┌────────

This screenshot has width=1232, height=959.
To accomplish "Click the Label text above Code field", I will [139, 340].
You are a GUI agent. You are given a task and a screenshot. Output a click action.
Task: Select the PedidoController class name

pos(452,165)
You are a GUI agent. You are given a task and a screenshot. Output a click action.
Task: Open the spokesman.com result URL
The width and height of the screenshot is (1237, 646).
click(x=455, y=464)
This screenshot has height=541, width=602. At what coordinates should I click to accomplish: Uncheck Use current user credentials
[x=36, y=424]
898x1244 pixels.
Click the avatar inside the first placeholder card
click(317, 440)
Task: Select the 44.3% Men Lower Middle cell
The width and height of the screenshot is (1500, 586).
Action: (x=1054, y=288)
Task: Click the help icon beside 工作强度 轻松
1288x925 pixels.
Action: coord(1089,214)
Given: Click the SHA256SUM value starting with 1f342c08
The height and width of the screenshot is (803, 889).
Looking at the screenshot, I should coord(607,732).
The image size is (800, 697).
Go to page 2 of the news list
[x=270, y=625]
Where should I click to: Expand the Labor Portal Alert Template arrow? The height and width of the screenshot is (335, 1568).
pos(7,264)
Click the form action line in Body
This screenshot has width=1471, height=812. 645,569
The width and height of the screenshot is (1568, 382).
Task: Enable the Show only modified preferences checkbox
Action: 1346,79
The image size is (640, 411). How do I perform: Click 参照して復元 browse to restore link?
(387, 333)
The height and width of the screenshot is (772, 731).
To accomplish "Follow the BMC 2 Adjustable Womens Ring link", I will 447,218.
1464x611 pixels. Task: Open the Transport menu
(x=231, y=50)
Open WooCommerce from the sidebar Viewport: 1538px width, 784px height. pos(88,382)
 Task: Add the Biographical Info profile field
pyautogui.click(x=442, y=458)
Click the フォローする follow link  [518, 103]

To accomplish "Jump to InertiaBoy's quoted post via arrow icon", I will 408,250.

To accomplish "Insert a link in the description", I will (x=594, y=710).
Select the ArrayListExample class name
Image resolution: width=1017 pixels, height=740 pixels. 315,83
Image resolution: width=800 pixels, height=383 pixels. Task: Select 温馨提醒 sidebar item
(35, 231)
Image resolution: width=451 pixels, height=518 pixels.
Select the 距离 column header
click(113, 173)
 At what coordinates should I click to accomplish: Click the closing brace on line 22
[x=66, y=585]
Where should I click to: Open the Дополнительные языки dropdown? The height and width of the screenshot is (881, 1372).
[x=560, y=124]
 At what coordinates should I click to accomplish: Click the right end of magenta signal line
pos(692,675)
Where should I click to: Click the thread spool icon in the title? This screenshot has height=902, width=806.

└────────

_REQUIRED WORK_:
In full and without alteration, reproduce the records above.

_RESPONSE_:
This screenshot has width=1232, height=959.
To accomplish "Click the Label text above Code field", I will [139, 340].
You are a GUI agent. You are given a task and a screenshot. Output a click action.
Task: Select the PedidoController class name

pos(452,165)
You are a GUI agent. You are given a task and a screenshot. Output a click action.
Task: Open the spokesman.com result URL
The width and height of the screenshot is (1237, 646).
click(x=455, y=464)
This screenshot has height=541, width=602. At what coordinates should I click to accomplish: Uncheck Use current user credentials
[x=36, y=424]
898x1244 pixels.
Click the avatar inside the first placeholder card
click(317, 440)
Task: Select the 44.3% Men Lower Middle cell
The width and height of the screenshot is (1500, 586).
Action: (x=1054, y=288)
Task: Click the help icon beside 工作强度 轻松
1288x925 pixels.
Action: coord(1089,214)
Given: Click the SHA256SUM value starting with 1f342c08
The height and width of the screenshot is (803, 889).
Looking at the screenshot, I should coord(607,732).
The image size is (800, 697).
Go to page 2 of the news list
[x=270, y=625]
Where should I click to: Expand the Labor Portal Alert Template arrow? The height and width of the screenshot is (335, 1568).
pos(7,264)
Click the form action line in Body
This screenshot has width=1471, height=812. 645,569
The width and height of the screenshot is (1568, 382).
Task: Enable the Show only modified preferences checkbox
Action: 1346,79
The image size is (640, 411). How do I perform: Click 参照して復元 browse to restore link?
(387, 333)
The height and width of the screenshot is (772, 731).
To accomplish "Follow the BMC 2 Adjustable Womens Ring link", I will 447,218.
1464x611 pixels. Task: Open the Transport menu
(x=231, y=50)
Open WooCommerce from the sidebar Viewport: 1538px width, 784px height. pos(88,382)
 Task: Add the Biographical Info profile field
pyautogui.click(x=442, y=458)
Click the フォローする follow link  [518, 103]

To accomplish "Jump to InertiaBoy's quoted post via arrow icon", I will 408,250.

To accomplish "Insert a link in the description", I will (x=594, y=710).
Select the ArrayListExample class name
Image resolution: width=1017 pixels, height=740 pixels. 315,83
Image resolution: width=800 pixels, height=383 pixels. Task: Select 温馨提醒 sidebar item
(35, 231)
Image resolution: width=451 pixels, height=518 pixels.
Select the 距离 column header
click(113, 173)
 At what coordinates should I click to accomplish: Click the closing brace on line 22
[x=66, y=585]
Where should I click to: Open the Дополнительные языки dropdown? The height and width of the screenshot is (881, 1372).
[x=560, y=124]
 At what coordinates should I click to accomplish: Click the right end of magenta signal line
pos(692,675)
Where should I click to: Click the thread spool icon in the title? This screenshot has height=902, width=806.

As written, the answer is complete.